ユーリは全力で意識を抱き止めながら、サークルに仰向けで倒された。石板の固さと冷たさが背中に広がっていく。
「ダウン! ナルカミ選手! その位置から三歩下がって! ワァン! ツー!」
顔面に魔力を集中して防御したが、想定以上のダメージ。しかし決して無駄ではない。雷撃を纏った左腕が鞭のようにしなっていたのが見えた。凄まじい速さだったが捉えることができた。まるで稲妻がそのまま拳の形になったかのような打撃。ライトニングフリッカーだ。
「スリィー!」
レフェリーのカウントの声が聞こえる。意識がはっきりとある証拠だ。
ギリギリまで寝ていればいい。今すぐ起き上がってもまた倒されるだけだ。対策を練らないと一方的に打ちのめされてしまう。
ダウンを恥じるな。勝つことだけ考えればいい。どんなにみじめだって最後に勝てばいい。
いい試合だと言われても負けたらなんの意味もない。客からすれば内容のつまらない試合であっても勝つことだけが正義だ。
「フォー!」
着弾点に魔力を集中して完璧に防御しても、あの破壊力相手ではもってあと一~二発。こちらが被弾する前に決着をつけないとまずい。
「ファイブ!」
スパーリングでは仕留めるのにレイジングフラッシュが二発必要だった。あの高速突進を捌きながら砲撃を最低二発。いや、以前より身体強化魔術の練度が増していることを考慮すれば更なる攻撃が必要かもしれない。
「シィックス! セブゥン! エイトォ!」
ダメージは大分回復した。休むのはもういい。ユーリは、はねるように立ち上がった。
「効いて……ません。やります」
レフェリーは、しばしユーリの顔を見つめてからゆっくりと頷いた。
「無理はしないように。ファイト!」
再会の合図と同時にレフェリーが転移し、入れ替わるようにイズナが手の届く距離に飛び込んできた。すさかず抜き放たれたフリッカーがユーリの顔面に直撃する寸前――。
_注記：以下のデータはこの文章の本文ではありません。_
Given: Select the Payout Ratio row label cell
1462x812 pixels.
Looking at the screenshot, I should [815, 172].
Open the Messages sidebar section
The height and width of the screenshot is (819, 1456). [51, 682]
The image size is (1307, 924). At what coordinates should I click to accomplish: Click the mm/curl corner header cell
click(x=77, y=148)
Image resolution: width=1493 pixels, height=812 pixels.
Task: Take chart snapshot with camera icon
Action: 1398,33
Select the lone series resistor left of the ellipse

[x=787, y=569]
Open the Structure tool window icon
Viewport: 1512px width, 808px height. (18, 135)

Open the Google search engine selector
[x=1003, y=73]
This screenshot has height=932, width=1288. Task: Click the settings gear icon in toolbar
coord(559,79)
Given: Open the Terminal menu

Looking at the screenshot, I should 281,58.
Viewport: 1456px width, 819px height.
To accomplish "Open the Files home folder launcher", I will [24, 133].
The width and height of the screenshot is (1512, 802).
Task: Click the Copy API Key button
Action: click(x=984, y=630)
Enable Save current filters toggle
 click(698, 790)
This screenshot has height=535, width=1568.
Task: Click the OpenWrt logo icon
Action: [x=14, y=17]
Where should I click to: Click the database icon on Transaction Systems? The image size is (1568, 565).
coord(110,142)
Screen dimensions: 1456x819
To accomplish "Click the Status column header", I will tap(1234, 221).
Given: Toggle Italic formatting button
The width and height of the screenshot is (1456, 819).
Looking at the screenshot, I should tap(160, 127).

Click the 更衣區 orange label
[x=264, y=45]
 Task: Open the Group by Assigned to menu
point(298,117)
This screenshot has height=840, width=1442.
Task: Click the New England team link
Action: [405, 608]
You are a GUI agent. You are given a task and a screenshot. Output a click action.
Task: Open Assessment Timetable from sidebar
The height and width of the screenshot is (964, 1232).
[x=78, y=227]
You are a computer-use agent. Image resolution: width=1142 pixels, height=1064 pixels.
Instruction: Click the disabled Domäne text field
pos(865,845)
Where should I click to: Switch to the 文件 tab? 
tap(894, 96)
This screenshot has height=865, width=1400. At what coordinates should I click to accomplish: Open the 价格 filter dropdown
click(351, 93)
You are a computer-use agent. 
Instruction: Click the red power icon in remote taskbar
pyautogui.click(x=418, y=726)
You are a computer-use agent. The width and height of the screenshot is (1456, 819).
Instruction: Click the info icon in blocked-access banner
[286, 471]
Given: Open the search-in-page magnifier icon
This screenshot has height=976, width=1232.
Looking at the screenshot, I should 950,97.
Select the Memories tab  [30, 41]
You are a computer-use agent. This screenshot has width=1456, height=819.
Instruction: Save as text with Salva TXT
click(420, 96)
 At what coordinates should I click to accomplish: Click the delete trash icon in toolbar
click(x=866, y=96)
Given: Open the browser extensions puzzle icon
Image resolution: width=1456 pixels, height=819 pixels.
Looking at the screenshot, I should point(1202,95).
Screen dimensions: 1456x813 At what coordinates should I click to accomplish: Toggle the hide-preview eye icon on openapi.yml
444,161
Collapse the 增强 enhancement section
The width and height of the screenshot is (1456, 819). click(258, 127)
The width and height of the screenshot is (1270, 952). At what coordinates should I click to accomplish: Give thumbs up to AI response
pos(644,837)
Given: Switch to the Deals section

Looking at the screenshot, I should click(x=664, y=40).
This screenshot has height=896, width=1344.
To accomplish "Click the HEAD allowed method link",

「ストオオオオオオオオオップ! 第一ラウンド終了!」
レフェリーがユーリとイズナの間に割って入ってきた。
少し遅れてゴングの音がユーリの耳に届く。
「両選手、サークルを出て休憩席に戻って!」
「はーい!」
イズナは、明朗な声を上げると客席に向かって両手を大きく振った。
「みんな応援よろしくね! 次のラウンドで決めちゃうかもよー!」
嵐のような声援がサークルに降り注ぐ。観客は、すっかりイズナに魅了されてしまっていた。
祝福と応援のシャワーを一身に浴びるイズナの足元に、幾何学模様の魔術陣が展開され、サークルから東側休憩席に転移した。
まるで我こそが勝者だと言わんばかりの振る舞いを、ユーリは黙して見送ることしかできなかった。